_Extracted text_:
PALMS deserve a special mention because they are planted throughout the Napa area despite being non-native. The reason they are of concern herein is the tendency for dead fronds to develop over time either high in the crowns or low in the skirts. Because they are difficult and even dangerous to work in, they are often left with highly flammable dry parts which can easily catch flying embers and become torched. Annual removal of the dead parts is the only remedy to counteract fire tendencies, unless the entire plant is removed.

PINE trees are native almost worldwide. The leaves consist of bundles of needles which may number 1 to 5 held together by a fascicle. While not deciduous, many pines lose great quantities of needles in the fall, which contributes to the accumulation of light flashy fuels at the worst time of year. In addition, pines are pyrophytic, and many depend upon periodic fire for the survival of the species. Pine tends to be heavy with pitch and have flammable bark, cones, and branches. They do not resprout, but seeding success can be prolific and they can often be found in thickets.

Pines should either be removed with a low stump, or left and pruned high into the crown. Trees need to be separated from each other and should have perhaps 10 feet between crowns of other trees, with no understory fuels. Needles should be raked for at least 30 feet around houses, further if the pine is downslope from the house. All dead branches and twigs (more than 1/2 inch in diameter) should be removed within 100 feet of structures.

POISON OAK is not flammable, but is ubiquitous in the wildlands of Napa County. It is often the reason many people avoid doing work in defensible space. It is most often obvious by remembering “leaves of three – let it be.” Unfortunately, it is most contagious when it is least noticeable, in January and February, when it may appear as only a slightly purple stem with no leaves. The stem tends to extend and crawl just underneath the soil ground surface to arise in new places. It can be killed by a diligent digging out of the roots, but otherwise will sprout evermore, ready to do its itchy worst.

Having fought it for over three decades (unsuccessfully), the author has some advice: Find some unsusceptible person (there are a few) to remove it for you. Otherwise, go after it hard after liberally applying Tecnu (, cutting wherever visible and digging where possible, leaving it on the surface to dry out. Go inside and take a bath with Tecnu, and keep the clothing in a bag to go into the washing machine without more contact. Return to the site with a shovel after several weeks and dig out the roots that have resprouted. Remember that tools and clothes and body will once again be saturated in oils, but that once washed off it will not spread further.

_Stated task A_: Name the three plants that the plant guidance text introduces in capital letters.

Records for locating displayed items

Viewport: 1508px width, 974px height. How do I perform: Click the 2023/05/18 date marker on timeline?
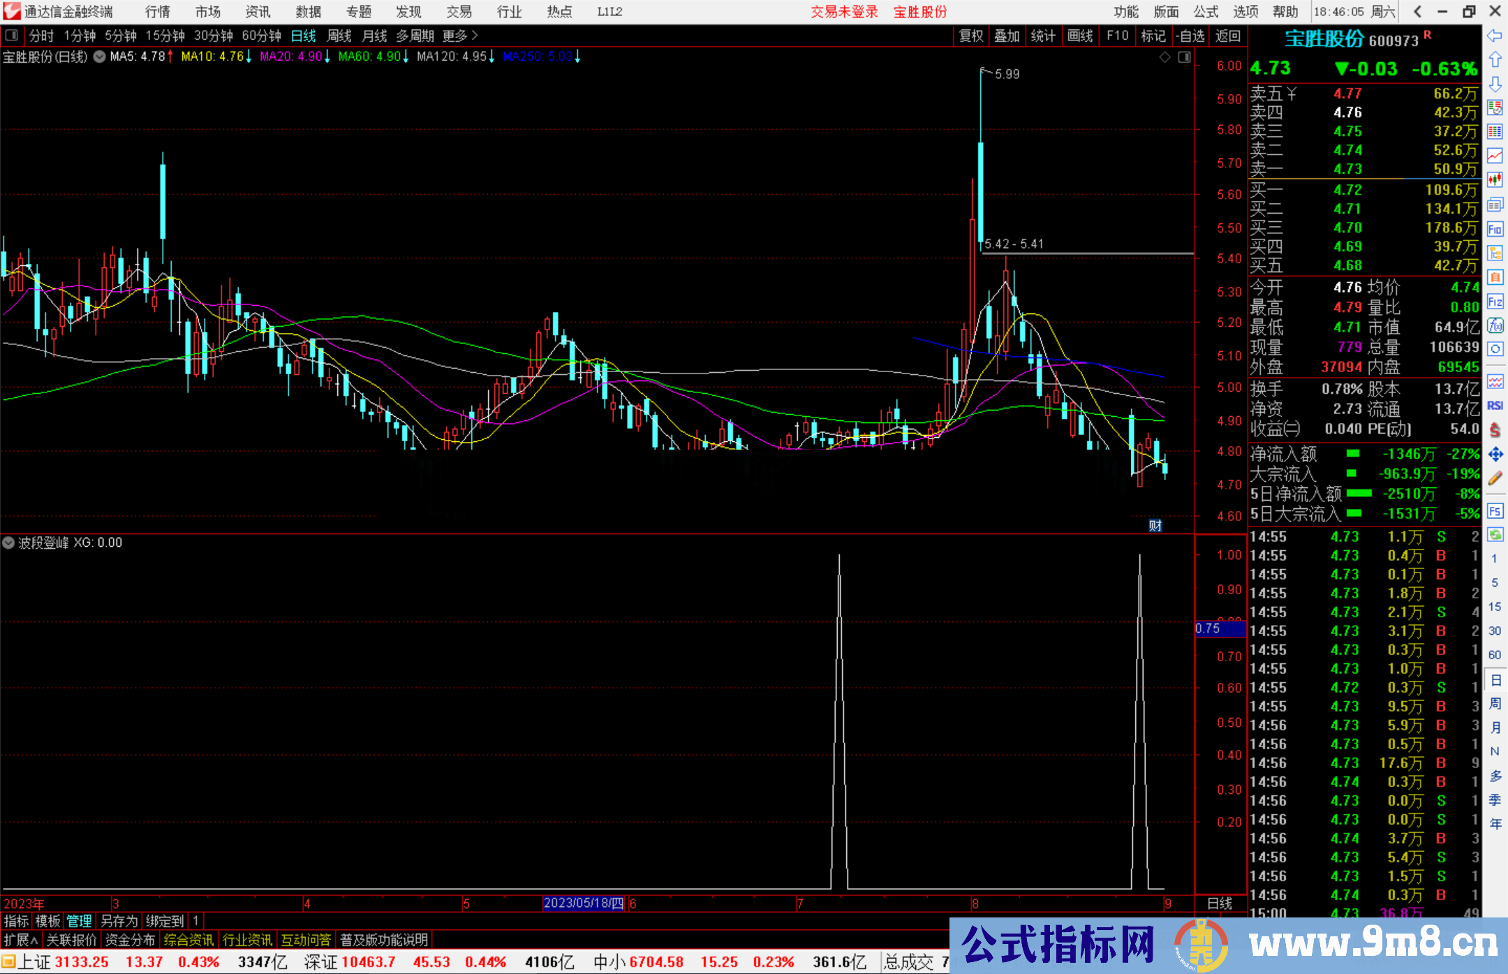pyautogui.click(x=584, y=903)
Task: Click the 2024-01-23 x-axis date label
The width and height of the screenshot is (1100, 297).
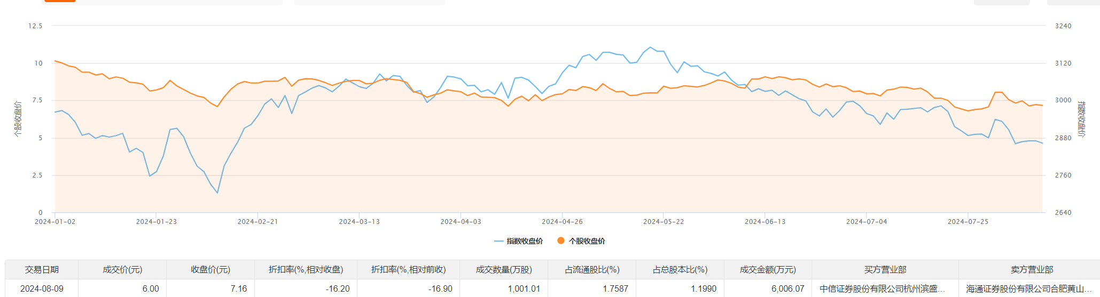Action: coord(156,222)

_Stated task B_: Please reproduce every one of the rows for locating displayed items, line for line, leaving out the pictures.

_Task response A_: PALMS, PINE, POISON OAK

_Task response B_:
Viewport: 1508px width, 974px height. How do I perform: Click the 2023/05/18 date marker on timeline?
pyautogui.click(x=584, y=903)
Task: Click the 2024-01-23 x-axis date label
The width and height of the screenshot is (1100, 297).
Action: coord(156,222)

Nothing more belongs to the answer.